What is the legal definition of harassment in Maine?

For the purpose of getting a protection from harassment order, Maine law defines "harassment" as:

  1. Three or more acts of intimidation, confrontation, physical force, or threat of physical force that are:
    • Directed against any person, family, or business; AND
    • Made with the intention of causing fear, intimidation, or damage to property; AND
    • Actually causes fear, intimidation, or damage to property; or
  2. If the harasser committed a single act or a course of conduct that violates one of the following laws: stalking, assault, aggravated assault, criminal threatening, terrorizing, reckless conduct, gross sexual assault, kidnapping, criminal restraint, criminal restraint by parent, harassment, unauthorized dissemination of certain private imagesincest, arson, violation of privacy, criminal mischief, aggravated criminal mischief, aiding or soliciting suicide, murder, felony murder, manslaughter, violation of your constitutional rightssex trafficking, aggravated sex trafficking, or interfering with, oppressing or threatening any other person.1  Note: You can click on any of these crimes to read the legal definition on our ME Statutes page.

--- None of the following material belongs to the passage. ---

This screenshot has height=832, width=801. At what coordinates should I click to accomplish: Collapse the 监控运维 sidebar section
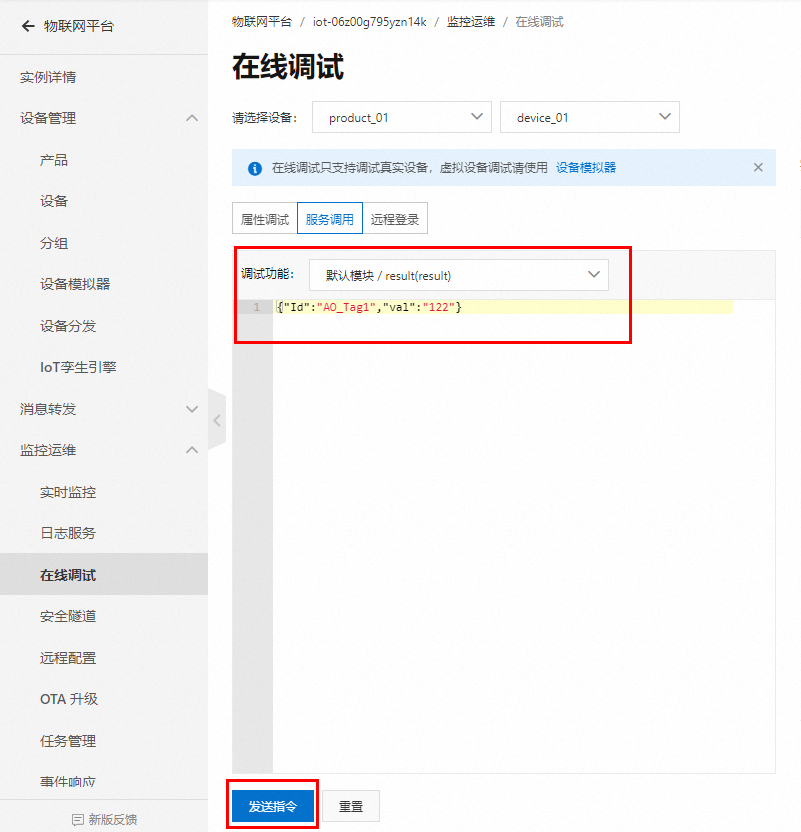point(191,450)
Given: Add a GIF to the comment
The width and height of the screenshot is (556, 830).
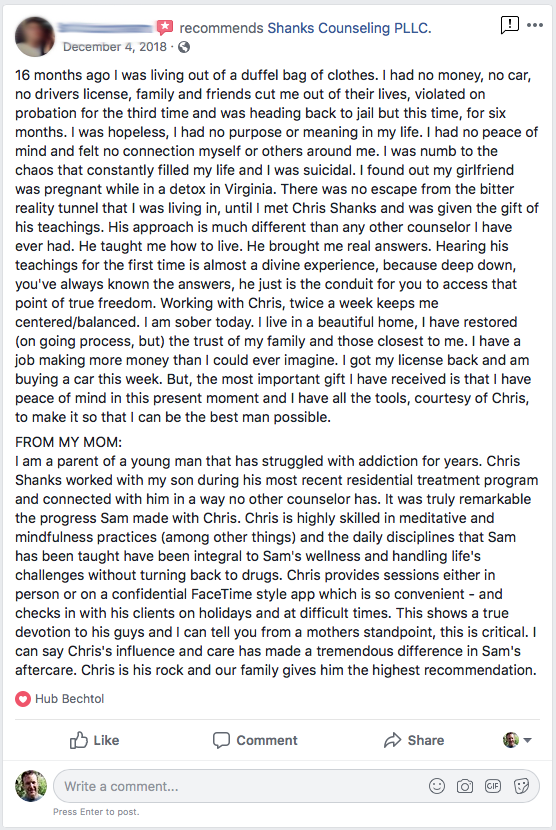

If you are being harassed by a spouse or former spouse, someone you have a child with, someone who you live with or used to live with, your current or former sexual partner, someone you are related to by blood or marriage, or someone you are currently or formerly dating, whether or not you were sexual partners, you may be eligible for a protection from abuse order.  Please see our Protection from Abuse Orders page for more information.

15 M.R.S. § 4651(2)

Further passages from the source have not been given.